Are you a glass half-full or glass half-empty kind of real estate professional? Me, I like to believe the best—and it looks like I’ve got a couple of hundred companions.
In case you missed Akerman Senterfitt’s second annual U.S. Real Estate Summit last Friday, here’s the takeaway: the industry is optimistic even in the face of ongoing credit challenges.
I’m not much one for numbers, but these numbers—which come from a survey of 200 real estate pros—are worth reviewing:
- 77% have a more optimistic outlook for the real estate market in 2011
- 10% believe a significant amount of financing will come from banks in 2011
- 25% are counting on pension funds to provide financing in 2011
- 71% predicted multifamily would be the most active sector in 2011
- 26% are betting on hospitality
- 27% picked industrial as the most active sector in 2011
The statistics go on and on—and most of it deals with capital issues. But there are also some betting on when the market will return to pre-recession levels.
It’s no surprise that multifamily leads the way. Of all the deals I cover, multifamily may not be the highest-priced assets but they are certainly the most frequent.

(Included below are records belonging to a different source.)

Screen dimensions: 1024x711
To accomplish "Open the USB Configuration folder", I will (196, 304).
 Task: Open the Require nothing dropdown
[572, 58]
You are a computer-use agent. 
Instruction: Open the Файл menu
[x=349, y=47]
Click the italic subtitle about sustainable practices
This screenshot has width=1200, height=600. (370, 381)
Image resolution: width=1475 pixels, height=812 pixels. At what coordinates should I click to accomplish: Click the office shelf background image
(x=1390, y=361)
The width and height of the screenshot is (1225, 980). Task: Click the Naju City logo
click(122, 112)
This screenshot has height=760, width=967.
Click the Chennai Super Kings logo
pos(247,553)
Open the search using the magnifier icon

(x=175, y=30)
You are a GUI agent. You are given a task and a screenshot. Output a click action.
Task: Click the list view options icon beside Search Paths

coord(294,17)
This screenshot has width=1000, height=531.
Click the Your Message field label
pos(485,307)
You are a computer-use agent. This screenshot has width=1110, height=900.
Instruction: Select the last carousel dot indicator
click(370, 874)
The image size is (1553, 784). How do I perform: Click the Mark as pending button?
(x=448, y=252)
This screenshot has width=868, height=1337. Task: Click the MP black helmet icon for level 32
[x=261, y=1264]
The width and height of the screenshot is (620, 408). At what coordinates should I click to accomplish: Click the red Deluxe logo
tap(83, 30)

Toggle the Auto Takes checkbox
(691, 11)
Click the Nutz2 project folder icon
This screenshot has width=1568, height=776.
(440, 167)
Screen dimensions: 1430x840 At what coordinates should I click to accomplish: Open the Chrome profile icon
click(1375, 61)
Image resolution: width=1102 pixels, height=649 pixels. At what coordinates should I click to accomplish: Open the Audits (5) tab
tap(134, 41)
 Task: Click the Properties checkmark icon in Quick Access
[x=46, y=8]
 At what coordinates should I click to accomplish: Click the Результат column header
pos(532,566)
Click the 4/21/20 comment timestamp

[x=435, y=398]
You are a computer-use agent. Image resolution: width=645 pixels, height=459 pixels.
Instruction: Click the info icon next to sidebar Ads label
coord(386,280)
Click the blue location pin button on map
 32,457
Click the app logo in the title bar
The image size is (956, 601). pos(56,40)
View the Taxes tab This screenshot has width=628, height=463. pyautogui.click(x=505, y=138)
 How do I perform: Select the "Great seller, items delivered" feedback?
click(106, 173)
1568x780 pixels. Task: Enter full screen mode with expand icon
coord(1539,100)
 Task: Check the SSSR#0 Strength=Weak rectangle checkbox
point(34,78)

Asset managers, builders and developers, REITs, regional and national lenders, and private investors expect multifamily to return to recession levels within two years, hospitality and industrial within three years, and office and retail within four years.
Of course, that’s a national perspective. South Florida seems to have some inherent advantages on the multifamily front with the population growth and on the industrial front as the Gateway to Latin America. We could see an even faster recovery in those sectors.
I’m not sure I agree with the retail prediction—nationally yes, but not for South Florida. I’ve been seeing plenty of retail activity, both from the acquisition side and the leasing side, over the past six months. Sure, nationally retail may lag the other sectors. But South Florida, and particularly Miami, has one of the strongest retail markets in the nation. Parts of Miami, in fact, are still underserved.
The bottom line: the signals of a recovery are clear in the commercial real estate industry from sea to shining sea. REITs are investing big dollars, foreign investors are coming back, and private equity firms are getting into the game. But a full recovery will take time—and plenty of access to capital. It’s the latter that, in part, got us into this mess in the first place. My hope is the next round of development—and the financing that makes it possible—will be much more responsible.